How Your Phone Makes It Worse

If doomscrolling were purely a product of human psychology, it would still be a manageable problem. What makes it so pervasive is that the platforms delivering the content have spent significant resources making the pull as strong as possible.

Infinite scroll was deliberately designed to eliminate natural stopping points. Before it existed, reaching the bottom of a page was a natural moment to decide: do I want to load more, or do I stop? Infinite scroll removes that decision. There is no bottom. There is no moment of pause. The content just continues, and stopping becomes an active choice you have to make rather than the natural default.

Notification systems are built to create urgency. Each alert is a small interruption that resets your attention back to the platform. Even if you don't open the notification, your focus has been broken and the phone is now present in your awareness again.

Algorithmic curation learns quickly that emotionally activating content keeps people on the platform longer. Content that generates outrage, anxiety, or strong emotion gets shown to more people because it drives engagement. The feed gets progressively more intense not because the world is getting worse, but because your engagement data is training the algorithm to show you whatever keeps you on the longest.

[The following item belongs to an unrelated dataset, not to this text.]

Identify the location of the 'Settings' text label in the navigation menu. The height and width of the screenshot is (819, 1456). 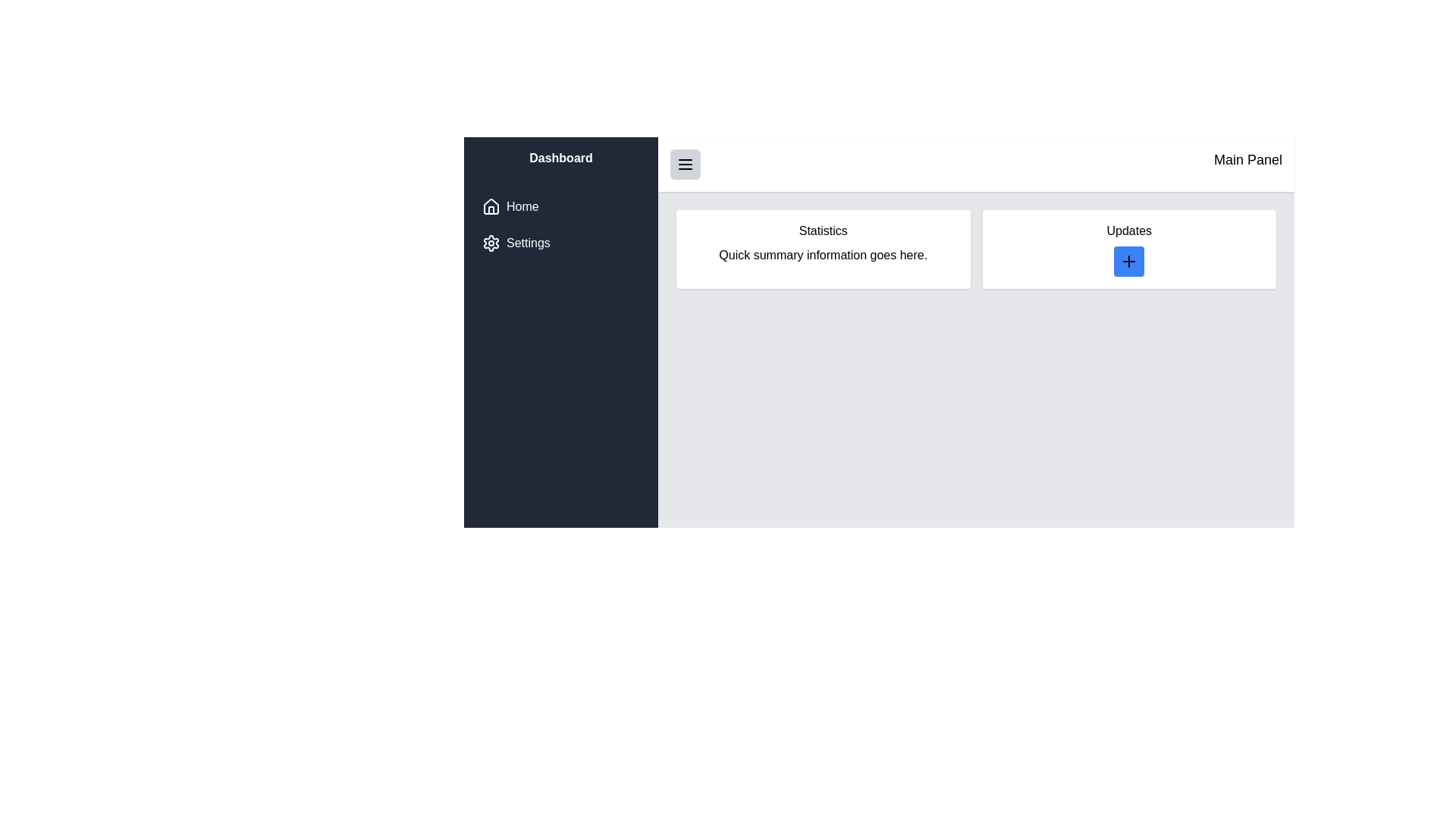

None of this is accidental. It is by design. Understanding this doesn't eliminate the pull, but it does change the relationship to it. You're not failing at willpower. You're navigating systems that have been optimised, at scale, to override it.

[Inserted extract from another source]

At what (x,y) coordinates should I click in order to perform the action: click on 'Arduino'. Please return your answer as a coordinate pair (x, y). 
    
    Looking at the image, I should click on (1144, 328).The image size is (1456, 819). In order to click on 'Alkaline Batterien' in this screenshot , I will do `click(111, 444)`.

Why You Scroll When You're Already Anxious

One of the more counterintuitive patterns in doomscrolling is that it tends to intensify under stress rather than diminish. When people are already anxious, overwhelmed, or emotionally depleted, the pull toward the phone often gets stronger, not weaker.

The phone offers a kind of cognitive escape. When real-life problems feel too complex or unresolvable, the simplified, high-stimulation environment of a feed can feel easier to process, even if it isn't. It's not that people think scrolling will help. It's that it offers a temporary sense of doing something, of being engaged, without requiring anything difficult.

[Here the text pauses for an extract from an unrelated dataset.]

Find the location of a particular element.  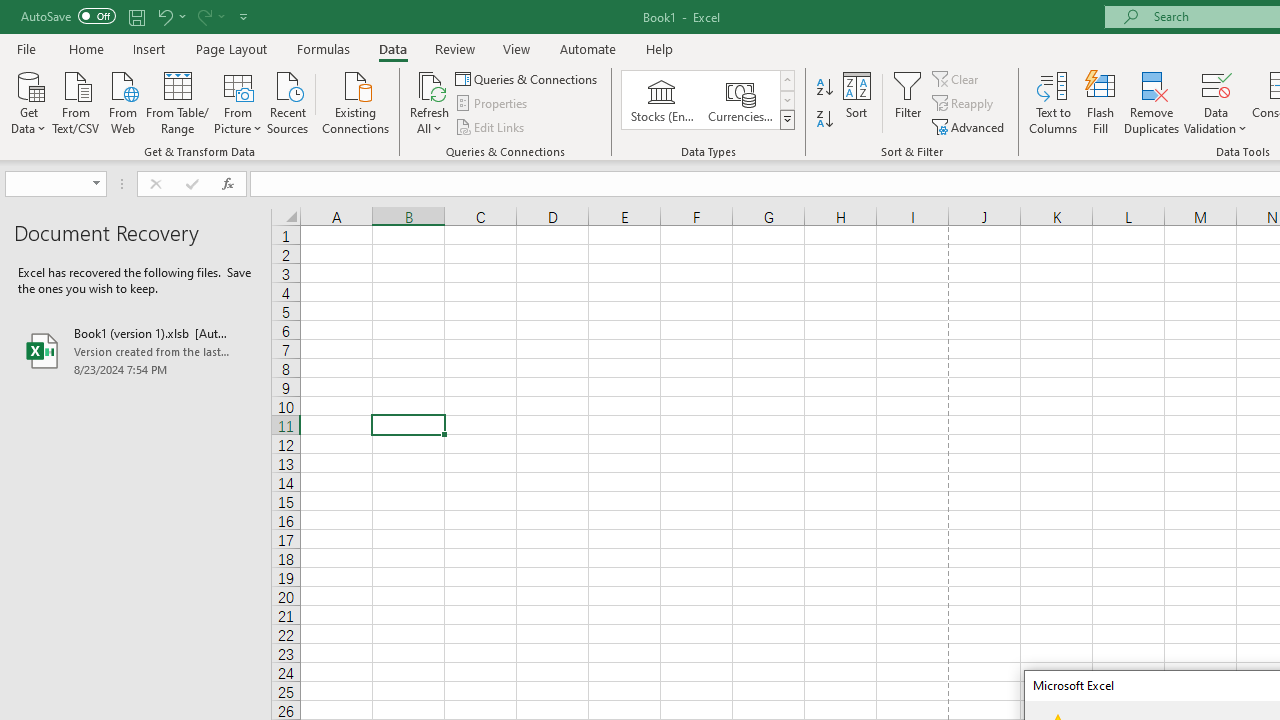

'Advanced...' is located at coordinates (970, 127). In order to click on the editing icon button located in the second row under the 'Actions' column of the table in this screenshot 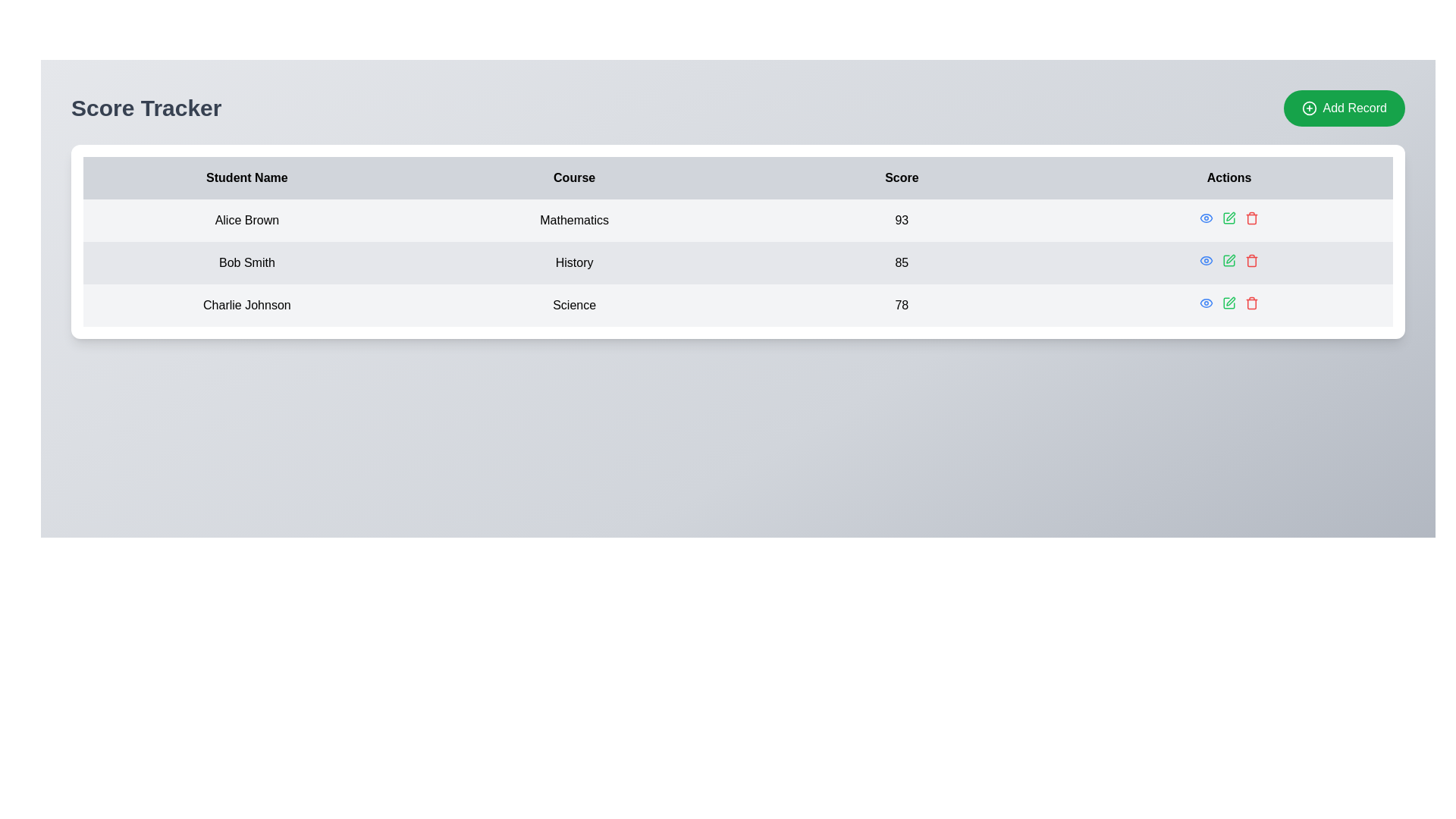, I will do `click(1229, 218)`.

Anxious brains are already in a heightened state of vigilance. The threat-monitoring systems are running hot. In that state, the pull toward more threat-monitoring content is predictably stronger, not weaker. Anxiety makes you more susceptible to exactly the kind of content that feeds it.

Scrolling can also function as a form of emotional numbing. The high-stimulus environment of a feed can temporarily dull the experience of an emotion that feels uncomfortable or unmanageable. It isn't really regulation, it's suppression. But the short-term effect is enough of a relief that the brain reinforces the behavior.

This is why doomscrolling at night is so common. The day's accumulated stress makes the pull stronger at exactly the moment when the body is supposed to be winding down. The hour before sleep, when vigilance systems are quieting and emotions are less armored, is when the feed can do the most damage to the following day.

This Isn't About Willpower

The most important thing to understand about doomscrolling is that it is not a discipline problem. The behavior is driven by genuine neurological mechanisms interacting with systems that were built to exploit them. Telling someone to just put the phone down has the same energy as telling someone to just stop being anxious. It misidentifies where the problem lives.

What actually helps isn't force of will. It's awareness. The moment you recognise that you're mid-scroll, that you didn't consciously choose to be here, that the loop has been running without you deciding to run it, that moment of noticing is itself the interruption.

You can't opt out of having a human brain. You can't opt out of the neurological wiring that makes these patterns so sticky. But you can create conditions where the autopilot gets interrupted more often, where awareness shows up faster, and where the choice to continue or stop becomes an actual choice rather than a default.

That gap between stimulus and response, between the pull and the scroll, is where agency lives. Widening it is the whole work.